A San Francisco based company known as Neocutis, now offers a skin cream that is made from human fetal tissue. It claims that this product can “turn back time to create flawless baby-skin again”.
If potential customers are a little squeamish about taking advantage of abortion to improve their complexion, the Neocutis website reassures them that theirs is a “limited, prudent and responsible use of donated fetal skin tissue,” and one “that is respectful of the dignity of human life”.
Neocutis is aware that some interest groups have raised objections about how it develops its products. But this manufacturer is broad-minded and respects a diversity of opinion: “We respect differing views on medical research practices”. Reading between the lines, one concludes: since we are broad-minded enough to respect your values, you should be broad-minded enough to respect ours. But are all values equally respectable? And is a value acceptable simply because it falls within the purview of broadmindedness? Would it be narrow to disrespect approaches that are “unlimited, imprudent, and irresponsible”?
Neocutis’s tactfully chosen words, however, do not conceal a moral discrepancy. On the one hand, the medical profession can be casual about aborting unborn babies and then, on the other hand, be so positive about developing a skin cream from their tissue that can restore people’s complexion to a “flawless baby-skin” texture. There is something jarring about having such little regard for unborn human life and such a high regard for its tissue. Actually, Neocutis is positively rhapsodic about its skin cream: “Inspired by fetal skin’s unique properties, Neocutis’s proprietary technology uses fetal skin cells to obtain an optimal, naturally balanced mixture of skin nutrients”.
Lisa Klassen, a Grade 11 student, came to her high school one day in St. Thomas, Ontario, wearing a pro-life shirt that read, “Abortion is Mean”. Her principal sent her home and suspended her on the grounds that her message was “offensive”. Her school’s newspaper, ironically called The Titanium, was not allowed to print her defense.
Now, a student whose complexion has been restored, thanks to Neocutis, to a “flawless baby-skin” texture can come to school without fear of being suspended. Her implied message, perhaps known only to her, is that “abortion is good”. And as long as no one knows how she got her radiant countenance, no one will be offended. The whole point of education, so it appears, is to keep students in the dark.
The notion that the individual is supreme and can exploit others for his own benefit has become well-established in present-day society. Consider, for example, the vampire subculture that is aided and abetted by TV series, movies, novels, games, apparel, websites, and a litany of consumer products. Regaining youth and achieving immortality at the expense of another person’s blood has a strong appeal for many, especially the younger set.

§ **Recorded data**:
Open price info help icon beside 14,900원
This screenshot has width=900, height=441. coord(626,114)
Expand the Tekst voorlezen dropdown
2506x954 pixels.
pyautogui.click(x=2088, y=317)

§ **Required action**:
In the text about Neocutis's skin cream, what did Lisa Klassen's shirt say?

§ **Result**:
"Abortion is Mean"